On days like today, I turn to my invaluable Presidential Fact Book by Joseph Nathan Kane, which is an amazing trove of facts about Presidents of the United States. My edition was published in 1998, so it’s already out of date in some ways, but that’s the nature of a reference of this kind. But it has enabled me to put the following facts together faster than any other source would have.
Something that probably hasn’t been mentioned in many of the many obituaries of Ronald Reagan being written and published now: his passing marks the end of only the third time in the history of the United States in which there were five living former presidents. This time it was Ford, Carter, Reagan, Bush and Clinton. As it happens, it was also the longest such period -- January 20, 2001 until today, well over three years.
There were five -- Nixon, Ford, Carter, Reagan and Bush -- from January 20, 1993, until April 22, 1994, when Nixon died. Before that, you have to go back quite a ways to find five exes living at the same time. But the antebellum years, which were full of one-term presidents, made the first such period possible. When Lincoln took office, March 4, 1861, Van Buren, Tyler, Fillmore, Pierce and Buchanan were still alive. It didn't last long, however, with Van Buren and Tyler -- the latter had been elected to the Confederate Congress -- both dying in '62. (The U.S. government took no notice of Tyler's death until 1911, when Congress appropriated some money to build a memorial to him at his cemetery.)
By the way, I’m talking about Presidents of the United States here – the acknowledged 42 men who’ve held that office, not including Sam Houston, Jeff Davis, Sanford Dole or any other sorts of former presidents who happened to be Americans. Non-president David Rice Atchison's right out of there too.

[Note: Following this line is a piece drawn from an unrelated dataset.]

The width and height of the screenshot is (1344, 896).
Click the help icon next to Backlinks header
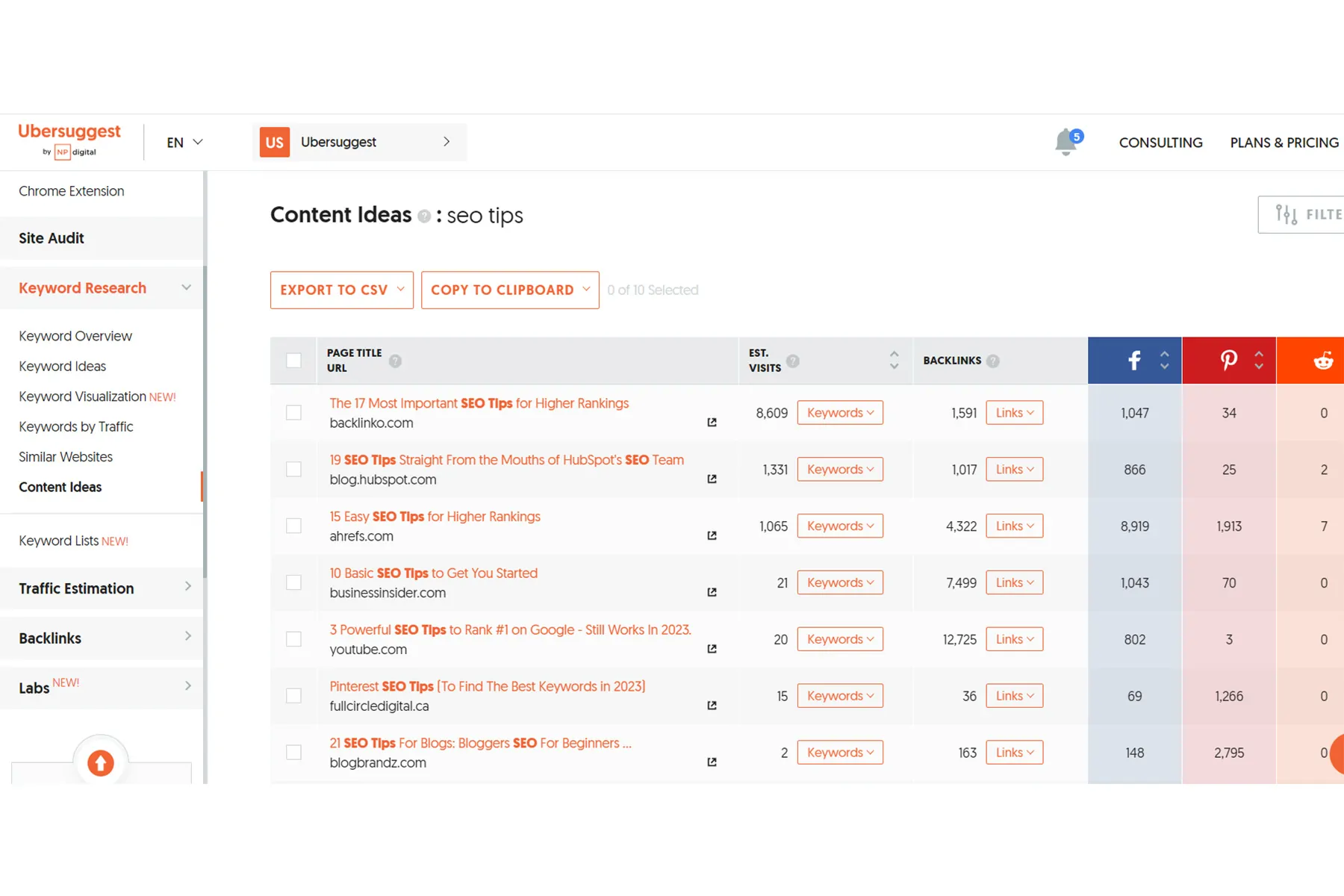[x=992, y=361]
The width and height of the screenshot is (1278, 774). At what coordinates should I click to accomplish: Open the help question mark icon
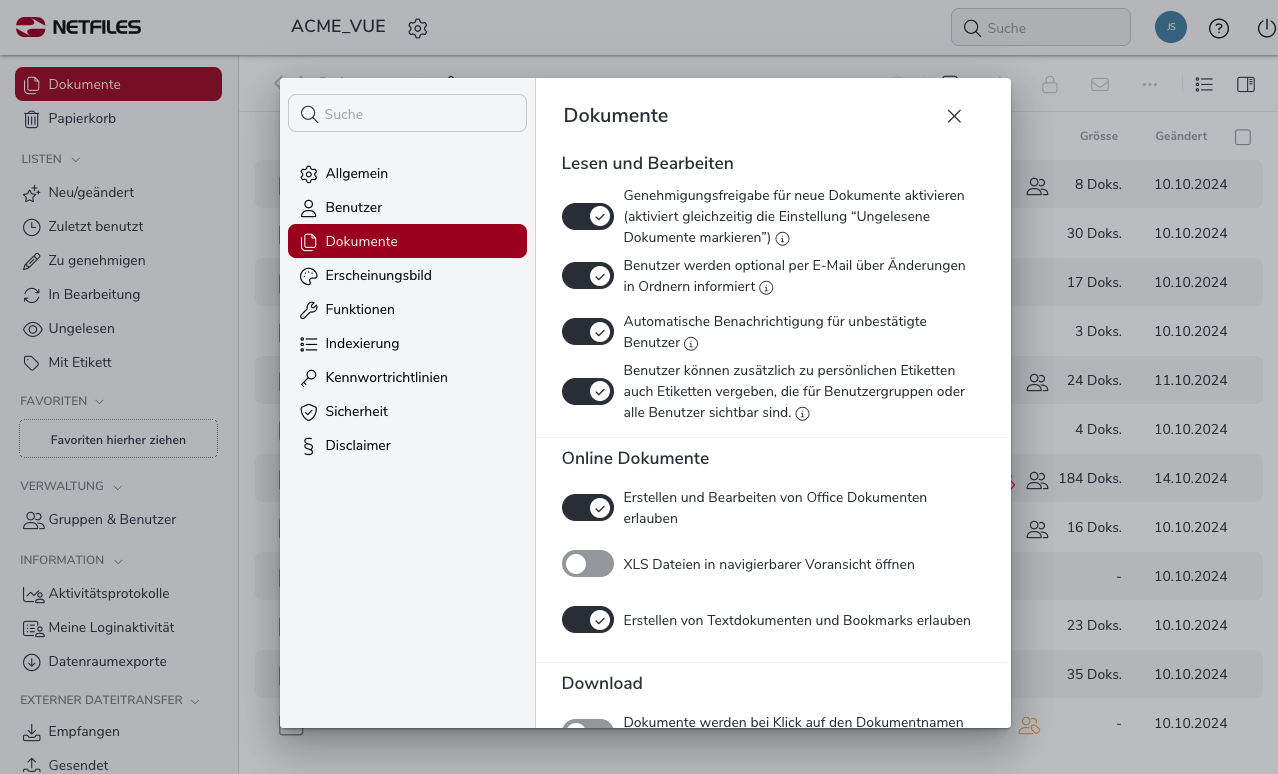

At the other end of the spectrum, it turns out there have been only five spans in which there were no former presidents alive. The first was after Washington died, in December 1799. It didn't happen again until Andrew Johnson died in 1875, when Grant was president. The third time was when Cleveland died, in 1908, during TR's term. In 1933, there was a brief time between the death of Calvin Coolidge (January 5) and the inauguration of FDR (March 4).